Following opening comments, the forum participants moved from the fireplace lounge to the C4 multipurpose room to discuss their ideas on diversity at BU.
Groups rotated between five tables, spending 15 minutes at each discussing a different question pertaining to diversity. The groups were given a large pad of poster paper and markers to organize their ideas.
Val Hampton, co-chair of the diversity and inclusiveness team and director of Affirmative Action, introduced the process and told students to speak openly with one another.
“You must be open to new ideas and thoughts,” Hampton said.
She encouraged participants to be creative with their posters.
Suzanne Howell, director of Residential Life & Housing, selected resident directors from various residential communities to lead the discussions at each table.
Stenger spent the forum observing the process and taking notes to prepare an op/ed piece he intends to write about the forum.
“I have a homework assignment,” Stenger said. “I have a paper to write this weekend.”

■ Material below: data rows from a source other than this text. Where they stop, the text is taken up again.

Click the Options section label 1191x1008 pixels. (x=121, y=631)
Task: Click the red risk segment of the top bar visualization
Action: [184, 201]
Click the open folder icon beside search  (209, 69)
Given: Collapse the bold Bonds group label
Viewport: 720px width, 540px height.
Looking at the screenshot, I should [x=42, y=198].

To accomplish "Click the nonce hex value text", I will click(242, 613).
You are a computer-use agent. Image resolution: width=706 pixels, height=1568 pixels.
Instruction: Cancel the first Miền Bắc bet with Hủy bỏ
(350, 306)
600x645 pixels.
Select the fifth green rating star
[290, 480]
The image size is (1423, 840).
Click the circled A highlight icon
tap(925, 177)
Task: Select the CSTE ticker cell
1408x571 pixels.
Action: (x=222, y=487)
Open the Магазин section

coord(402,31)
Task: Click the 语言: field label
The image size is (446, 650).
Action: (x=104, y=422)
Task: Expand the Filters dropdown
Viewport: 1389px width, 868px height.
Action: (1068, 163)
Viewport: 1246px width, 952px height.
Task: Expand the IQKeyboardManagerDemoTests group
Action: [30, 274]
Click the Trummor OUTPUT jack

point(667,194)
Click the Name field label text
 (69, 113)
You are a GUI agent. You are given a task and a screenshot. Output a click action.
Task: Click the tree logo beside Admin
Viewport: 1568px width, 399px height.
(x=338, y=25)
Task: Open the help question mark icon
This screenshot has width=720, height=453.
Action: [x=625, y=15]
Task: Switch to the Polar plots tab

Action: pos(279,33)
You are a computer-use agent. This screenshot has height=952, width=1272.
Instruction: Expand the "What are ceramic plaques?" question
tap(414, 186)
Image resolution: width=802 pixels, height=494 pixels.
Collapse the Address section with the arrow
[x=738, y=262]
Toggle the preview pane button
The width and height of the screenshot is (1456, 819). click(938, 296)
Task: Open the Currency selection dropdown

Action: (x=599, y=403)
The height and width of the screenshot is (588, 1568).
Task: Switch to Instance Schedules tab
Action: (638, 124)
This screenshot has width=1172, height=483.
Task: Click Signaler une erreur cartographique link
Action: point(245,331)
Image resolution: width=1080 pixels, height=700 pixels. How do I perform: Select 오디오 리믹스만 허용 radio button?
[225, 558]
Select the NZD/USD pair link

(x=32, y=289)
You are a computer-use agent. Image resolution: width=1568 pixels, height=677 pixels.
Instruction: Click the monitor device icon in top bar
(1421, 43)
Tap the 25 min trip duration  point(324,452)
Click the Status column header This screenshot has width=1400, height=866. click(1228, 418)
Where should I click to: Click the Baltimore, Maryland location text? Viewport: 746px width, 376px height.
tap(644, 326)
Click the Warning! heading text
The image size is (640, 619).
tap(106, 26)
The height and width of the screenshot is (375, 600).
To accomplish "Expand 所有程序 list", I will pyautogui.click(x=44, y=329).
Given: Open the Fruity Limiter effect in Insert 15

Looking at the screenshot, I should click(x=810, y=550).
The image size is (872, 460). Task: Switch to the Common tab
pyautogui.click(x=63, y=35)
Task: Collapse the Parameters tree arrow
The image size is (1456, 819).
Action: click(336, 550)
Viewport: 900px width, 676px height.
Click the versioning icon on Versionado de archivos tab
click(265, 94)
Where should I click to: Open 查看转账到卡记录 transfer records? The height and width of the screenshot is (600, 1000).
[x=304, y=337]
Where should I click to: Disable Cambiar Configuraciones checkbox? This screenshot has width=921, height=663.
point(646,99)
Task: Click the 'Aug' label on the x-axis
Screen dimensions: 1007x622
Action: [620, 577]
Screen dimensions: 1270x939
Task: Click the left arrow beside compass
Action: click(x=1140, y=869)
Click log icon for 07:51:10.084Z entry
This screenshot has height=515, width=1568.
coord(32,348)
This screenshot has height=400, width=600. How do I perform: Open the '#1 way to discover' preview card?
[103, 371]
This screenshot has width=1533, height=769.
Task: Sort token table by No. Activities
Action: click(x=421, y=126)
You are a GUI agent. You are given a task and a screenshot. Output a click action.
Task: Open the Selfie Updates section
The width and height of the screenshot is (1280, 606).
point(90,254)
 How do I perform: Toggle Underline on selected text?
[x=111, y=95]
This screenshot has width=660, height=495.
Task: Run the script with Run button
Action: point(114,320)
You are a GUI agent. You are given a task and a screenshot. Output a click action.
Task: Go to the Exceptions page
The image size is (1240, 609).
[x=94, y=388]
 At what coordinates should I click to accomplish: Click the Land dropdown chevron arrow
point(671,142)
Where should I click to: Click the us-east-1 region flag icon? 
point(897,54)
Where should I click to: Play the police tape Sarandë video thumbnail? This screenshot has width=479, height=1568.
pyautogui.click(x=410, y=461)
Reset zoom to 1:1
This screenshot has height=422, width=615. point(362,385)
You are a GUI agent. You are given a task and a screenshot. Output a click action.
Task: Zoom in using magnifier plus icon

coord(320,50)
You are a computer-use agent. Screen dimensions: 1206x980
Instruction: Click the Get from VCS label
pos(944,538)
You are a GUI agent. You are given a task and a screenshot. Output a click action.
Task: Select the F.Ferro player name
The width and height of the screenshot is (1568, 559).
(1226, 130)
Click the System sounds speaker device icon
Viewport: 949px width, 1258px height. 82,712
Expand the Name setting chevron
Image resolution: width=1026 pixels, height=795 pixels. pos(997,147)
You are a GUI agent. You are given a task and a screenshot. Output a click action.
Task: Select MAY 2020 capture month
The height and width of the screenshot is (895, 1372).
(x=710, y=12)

He said the piece will talk about the incident last spring, discuss how complicated the issue is, and review the ideas he heard at the forum.
Although the diversity and inclusiveness team already works with a number of students, the open forum gave the team a chance to hear from a greater number of people.
“It’s an opportunity to get a broader cross-section of student input,” Hampton said.
As the groups rotated to answer each question, the resident directors running each table were asked by Hampton and Edouard to report what was discussed at their table.
Jacob Bartholomew, the RD of Hunter Hall, reported that his table discussed the lack of interaction between student groups on campus.
“These groups do not come together,” Bartholomew said. “There is little crossing over.”
He added that there is potential for more collaboration between groups.
“There is a big potential that this campus has to come together on identity and diversity,” he said.
Donald Lodge, a junior double-majoring in political science and Chinese, said the forum was a good beginning to dealing with an ongoing issue.
“I feel like the conversation just started,” Lodge said.
He added that having faculty and staff members interested in working toward inclusiveness on campus indicates a promising future for the issue.
“Now that the faculty is involved and has created a task for us, I think that this has the potential to alleviate the situation,” Lodge said. “Maybe not in the next year or five years, but it will happen.”
At the end of the forum, President Stenger, inspired by Chabad’s annual Mitzvah Marathon tradition, asked students from the forum to commit a “random act of inclusiveness” over the next few days, and to report the act back to the diversity and inclusiveness team.
Overall, Stenger said he was pleased with the outcome of the forum.
“The kind of conversations that students were having tonight was different than any conversation they’ve had in their entire lives,” Stenger said. “It was a really wonderful experience.”